REQUIRED WORK
What you return must match the records below exactly, down to each character.
*** RECORDED DATA Section Begins ***
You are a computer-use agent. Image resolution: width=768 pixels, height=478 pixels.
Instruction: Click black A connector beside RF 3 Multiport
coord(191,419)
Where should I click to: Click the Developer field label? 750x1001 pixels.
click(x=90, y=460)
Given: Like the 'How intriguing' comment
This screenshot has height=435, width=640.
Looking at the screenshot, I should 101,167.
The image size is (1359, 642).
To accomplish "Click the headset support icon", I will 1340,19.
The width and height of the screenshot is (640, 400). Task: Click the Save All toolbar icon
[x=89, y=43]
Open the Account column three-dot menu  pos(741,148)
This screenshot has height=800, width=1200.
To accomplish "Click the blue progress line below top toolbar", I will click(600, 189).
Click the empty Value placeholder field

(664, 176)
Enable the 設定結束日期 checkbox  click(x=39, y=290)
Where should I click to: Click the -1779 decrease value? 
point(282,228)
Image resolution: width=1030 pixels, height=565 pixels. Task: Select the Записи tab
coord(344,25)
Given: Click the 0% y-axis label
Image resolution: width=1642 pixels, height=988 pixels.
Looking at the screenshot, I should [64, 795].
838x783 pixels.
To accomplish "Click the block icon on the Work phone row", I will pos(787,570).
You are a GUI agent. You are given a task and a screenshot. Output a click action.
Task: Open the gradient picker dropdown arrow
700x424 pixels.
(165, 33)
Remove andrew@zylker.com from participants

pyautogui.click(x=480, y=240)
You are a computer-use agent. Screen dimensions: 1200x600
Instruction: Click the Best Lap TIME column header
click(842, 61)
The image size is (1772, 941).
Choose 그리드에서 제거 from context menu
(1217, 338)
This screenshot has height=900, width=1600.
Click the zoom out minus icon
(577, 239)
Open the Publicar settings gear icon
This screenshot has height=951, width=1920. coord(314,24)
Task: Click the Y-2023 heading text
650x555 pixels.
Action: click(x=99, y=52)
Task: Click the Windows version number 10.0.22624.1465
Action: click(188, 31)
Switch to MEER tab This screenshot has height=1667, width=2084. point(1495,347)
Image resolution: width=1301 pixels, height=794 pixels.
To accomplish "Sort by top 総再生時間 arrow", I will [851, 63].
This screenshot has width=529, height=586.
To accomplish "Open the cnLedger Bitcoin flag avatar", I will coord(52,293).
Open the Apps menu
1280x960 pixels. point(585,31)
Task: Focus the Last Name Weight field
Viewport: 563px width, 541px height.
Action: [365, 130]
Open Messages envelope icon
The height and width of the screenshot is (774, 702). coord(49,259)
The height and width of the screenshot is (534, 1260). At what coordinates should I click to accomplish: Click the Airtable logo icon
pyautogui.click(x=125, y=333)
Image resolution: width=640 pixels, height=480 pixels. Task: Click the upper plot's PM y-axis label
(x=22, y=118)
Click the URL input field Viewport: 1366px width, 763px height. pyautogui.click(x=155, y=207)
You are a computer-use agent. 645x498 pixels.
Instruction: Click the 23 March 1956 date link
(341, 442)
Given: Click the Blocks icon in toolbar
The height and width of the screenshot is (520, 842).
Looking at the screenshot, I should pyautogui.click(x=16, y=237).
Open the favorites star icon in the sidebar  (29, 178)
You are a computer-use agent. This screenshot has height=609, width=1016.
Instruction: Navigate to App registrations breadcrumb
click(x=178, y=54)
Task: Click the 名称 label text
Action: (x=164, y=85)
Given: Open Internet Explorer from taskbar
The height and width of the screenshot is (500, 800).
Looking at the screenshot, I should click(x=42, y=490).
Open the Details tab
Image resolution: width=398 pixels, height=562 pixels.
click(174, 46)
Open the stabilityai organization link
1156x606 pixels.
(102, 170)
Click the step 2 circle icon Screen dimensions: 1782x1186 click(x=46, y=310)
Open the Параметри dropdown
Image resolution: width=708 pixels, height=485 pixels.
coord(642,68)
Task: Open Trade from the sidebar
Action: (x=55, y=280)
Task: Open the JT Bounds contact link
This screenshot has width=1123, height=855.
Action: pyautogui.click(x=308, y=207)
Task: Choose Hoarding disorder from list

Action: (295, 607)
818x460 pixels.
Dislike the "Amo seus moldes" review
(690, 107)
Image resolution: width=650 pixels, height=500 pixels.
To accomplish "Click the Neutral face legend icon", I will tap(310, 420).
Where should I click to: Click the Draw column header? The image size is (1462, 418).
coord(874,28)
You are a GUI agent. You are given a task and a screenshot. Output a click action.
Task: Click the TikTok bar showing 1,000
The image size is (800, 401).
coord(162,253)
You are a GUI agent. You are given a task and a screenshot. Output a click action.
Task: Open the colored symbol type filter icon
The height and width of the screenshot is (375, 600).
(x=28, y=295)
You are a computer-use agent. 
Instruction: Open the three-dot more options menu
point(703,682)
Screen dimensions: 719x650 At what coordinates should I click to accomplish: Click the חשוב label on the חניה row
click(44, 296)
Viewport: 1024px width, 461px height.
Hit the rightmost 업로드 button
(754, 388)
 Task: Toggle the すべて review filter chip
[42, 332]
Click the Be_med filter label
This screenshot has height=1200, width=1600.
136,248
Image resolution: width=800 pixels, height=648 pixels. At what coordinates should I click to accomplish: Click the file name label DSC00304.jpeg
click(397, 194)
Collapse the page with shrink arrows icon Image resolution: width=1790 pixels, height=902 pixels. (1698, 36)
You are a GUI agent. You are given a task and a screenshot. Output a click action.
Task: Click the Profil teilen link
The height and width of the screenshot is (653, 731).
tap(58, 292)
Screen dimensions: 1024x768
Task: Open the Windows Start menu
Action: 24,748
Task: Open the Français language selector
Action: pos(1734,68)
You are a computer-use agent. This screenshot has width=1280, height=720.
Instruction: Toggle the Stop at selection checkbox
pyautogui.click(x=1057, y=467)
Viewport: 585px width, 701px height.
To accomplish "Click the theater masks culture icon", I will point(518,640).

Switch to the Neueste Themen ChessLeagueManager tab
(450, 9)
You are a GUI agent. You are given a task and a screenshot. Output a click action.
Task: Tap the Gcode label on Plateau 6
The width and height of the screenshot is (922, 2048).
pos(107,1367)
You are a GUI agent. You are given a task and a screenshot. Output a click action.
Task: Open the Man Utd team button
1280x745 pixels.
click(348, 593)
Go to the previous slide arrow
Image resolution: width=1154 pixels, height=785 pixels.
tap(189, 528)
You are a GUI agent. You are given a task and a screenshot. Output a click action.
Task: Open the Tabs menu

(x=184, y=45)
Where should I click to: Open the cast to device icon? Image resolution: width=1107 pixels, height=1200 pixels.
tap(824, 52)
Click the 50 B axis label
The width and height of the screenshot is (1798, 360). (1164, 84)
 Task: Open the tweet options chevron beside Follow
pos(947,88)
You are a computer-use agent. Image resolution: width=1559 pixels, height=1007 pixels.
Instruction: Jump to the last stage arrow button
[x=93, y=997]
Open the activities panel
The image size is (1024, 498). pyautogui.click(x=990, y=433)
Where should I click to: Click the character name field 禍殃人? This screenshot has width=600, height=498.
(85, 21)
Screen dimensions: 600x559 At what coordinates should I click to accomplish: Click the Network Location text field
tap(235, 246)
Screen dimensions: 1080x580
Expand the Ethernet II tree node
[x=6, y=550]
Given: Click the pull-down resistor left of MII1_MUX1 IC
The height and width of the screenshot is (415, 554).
*** RECORDED DATA Section Ends ***
ANSWER SPACE
You are a computer-use agent. Image resolution: width=768 pixels, height=478 pixels.
Instruction: Click black A connector beside RF 3 Multiport
coord(191,419)
Where should I click to: Click the Developer field label? 750x1001 pixels.
click(x=90, y=460)
Given: Like the 'How intriguing' comment
This screenshot has height=435, width=640.
Looking at the screenshot, I should 101,167.
The image size is (1359, 642).
To accomplish "Click the headset support icon", I will 1340,19.
The width and height of the screenshot is (640, 400). Task: Click the Save All toolbar icon
[x=89, y=43]
Open the Account column three-dot menu  pos(741,148)
This screenshot has height=800, width=1200.
To accomplish "Click the blue progress line below top toolbar", I will click(600, 189).
Click the empty Value placeholder field

(664, 176)
Enable the 設定結束日期 checkbox  click(x=39, y=290)
Where should I click to: Click the -1779 decrease value? 
point(282,228)
Image resolution: width=1030 pixels, height=565 pixels. Task: Select the Записи tab
coord(344,25)
Given: Click the 0% y-axis label
Image resolution: width=1642 pixels, height=988 pixels.
Looking at the screenshot, I should [64, 795].
838x783 pixels.
To accomplish "Click the block icon on the Work phone row", I will pos(787,570).
You are a GUI agent. You are given a task and a screenshot. Output a click action.
Task: Open the gradient picker dropdown arrow
700x424 pixels.
(165, 33)
Remove andrew@zylker.com from participants

pyautogui.click(x=480, y=240)
You are a computer-use agent. Screen dimensions: 1200x600
Instruction: Click the Best Lap TIME column header
click(842, 61)
The image size is (1772, 941).
Choose 그리드에서 제거 from context menu
(1217, 338)
This screenshot has height=900, width=1600.
Click the zoom out minus icon
(577, 239)
Open the Publicar settings gear icon
This screenshot has height=951, width=1920. coord(314,24)
Task: Click the Y-2023 heading text
650x555 pixels.
Action: click(x=99, y=52)
Task: Click the Windows version number 10.0.22624.1465
Action: click(188, 31)
Switch to MEER tab This screenshot has height=1667, width=2084. point(1495,347)
Image resolution: width=1301 pixels, height=794 pixels.
To accomplish "Sort by top 総再生時間 arrow", I will [851, 63].
This screenshot has width=529, height=586.
To accomplish "Open the cnLedger Bitcoin flag avatar", I will coord(52,293).
Open the Apps menu
1280x960 pixels. point(585,31)
Task: Focus the Last Name Weight field
Viewport: 563px width, 541px height.
Action: [365, 130]
Open Messages envelope icon
The height and width of the screenshot is (774, 702). coord(49,259)
The height and width of the screenshot is (534, 1260). At what coordinates should I click to accomplish: Click the Airtable logo icon
pyautogui.click(x=125, y=333)
Image resolution: width=640 pixels, height=480 pixels. Task: Click the upper plot's PM y-axis label
(x=22, y=118)
Click the URL input field Viewport: 1366px width, 763px height. pyautogui.click(x=155, y=207)
You are a computer-use agent. 645x498 pixels.
Instruction: Click the 23 March 1956 date link
(341, 442)
Given: Click the Blocks icon in toolbar
The height and width of the screenshot is (520, 842).
Looking at the screenshot, I should pyautogui.click(x=16, y=237).
Open the favorites star icon in the sidebar  (29, 178)
You are a computer-use agent. This screenshot has height=609, width=1016.
Instruction: Navigate to App registrations breadcrumb
click(x=178, y=54)
Task: Click the 名称 label text
Action: (x=164, y=85)
Given: Open Internet Explorer from taskbar
The height and width of the screenshot is (500, 800).
Looking at the screenshot, I should click(x=42, y=490).
Open the Details tab
Image resolution: width=398 pixels, height=562 pixels.
click(174, 46)
Open the stabilityai organization link
1156x606 pixels.
(102, 170)
Click the step 2 circle icon Screen dimensions: 1782x1186 click(x=46, y=310)
Open the Параметри dropdown
Image resolution: width=708 pixels, height=485 pixels.
coord(642,68)
Task: Open Trade from the sidebar
Action: (x=55, y=280)
Task: Open the JT Bounds contact link
This screenshot has width=1123, height=855.
Action: pyautogui.click(x=308, y=207)
Task: Choose Hoarding disorder from list

Action: (295, 607)
818x460 pixels.
Dislike the "Amo seus moldes" review
(690, 107)
Image resolution: width=650 pixels, height=500 pixels.
To accomplish "Click the Neutral face legend icon", I will tap(310, 420).
Where should I click to: Click the Draw column header? The image size is (1462, 418).
coord(874,28)
You are a GUI agent. You are given a task and a screenshot. Output a click action.
Task: Click the TikTok bar showing 1,000
The image size is (800, 401).
coord(162,253)
You are a GUI agent. You are given a task and a screenshot. Output a click action.
Task: Open the colored symbol type filter icon
The height and width of the screenshot is (375, 600).
(x=28, y=295)
You are a computer-use agent. 
Instruction: Open the three-dot more options menu
point(703,682)
Screen dimensions: 719x650 At what coordinates should I click to accomplish: Click the חשוב label on the חניה row
click(44, 296)
Viewport: 1024px width, 461px height.
Hit the rightmost 업로드 button
(754, 388)
 Task: Toggle the すべて review filter chip
[42, 332]
Click the Be_med filter label
This screenshot has height=1200, width=1600.
136,248
Image resolution: width=800 pixels, height=648 pixels. At what coordinates should I click to accomplish: Click the file name label DSC00304.jpeg
click(397, 194)
Collapse the page with shrink arrows icon Image resolution: width=1790 pixels, height=902 pixels. (1698, 36)
You are a GUI agent. You are given a task and a screenshot. Output a click action.
Task: Click the Profil teilen link
The height and width of the screenshot is (653, 731).
tap(58, 292)
Screen dimensions: 1024x768
Task: Open the Windows Start menu
Action: 24,748
Task: Open the Français language selector
Action: pos(1734,68)
You are a computer-use agent. This screenshot has width=1280, height=720.
Instruction: Toggle the Stop at selection checkbox
pyautogui.click(x=1057, y=467)
Viewport: 585px width, 701px height.
To accomplish "Click the theater masks culture icon", I will point(518,640).

Switch to the Neueste Themen ChessLeagueManager tab
(450, 9)
You are a GUI agent. You are given a task and a screenshot. Output a click action.
Task: Tap the Gcode label on Plateau 6
The width and height of the screenshot is (922, 2048).
pos(107,1367)
You are a GUI agent. You are given a task and a screenshot. Output a click action.
Task: Open the Man Utd team button
1280x745 pixels.
click(348, 593)
Go to the previous slide arrow
Image resolution: width=1154 pixels, height=785 pixels.
tap(189, 528)
You are a GUI agent. You are given a task and a screenshot. Output a click action.
Task: Open the Tabs menu

(x=184, y=45)
Where should I click to: Open the cast to device icon? Image resolution: width=1107 pixels, height=1200 pixels.
tap(824, 52)
Click the 50 B axis label
The width and height of the screenshot is (1798, 360). (1164, 84)
 Task: Open the tweet options chevron beside Follow
pos(947,88)
You are a computer-use agent. Image resolution: width=1559 pixels, height=1007 pixels.
Instruction: Jump to the last stage arrow button
[x=93, y=997]
Open the activities panel
The image size is (1024, 498). pyautogui.click(x=990, y=433)
Where should I click to: Click the character name field 禍殃人? This screenshot has width=600, height=498.
(85, 21)
Screen dimensions: 600x559 At what coordinates should I click to accomplish: Click the Network Location text field
tap(235, 246)
Screen dimensions: 1080x580
Expand the Ethernet II tree node
[x=6, y=550]
Given: Click the pull-down resistor left of MII1_MUX1 IC
The height and width of the screenshot is (415, 554).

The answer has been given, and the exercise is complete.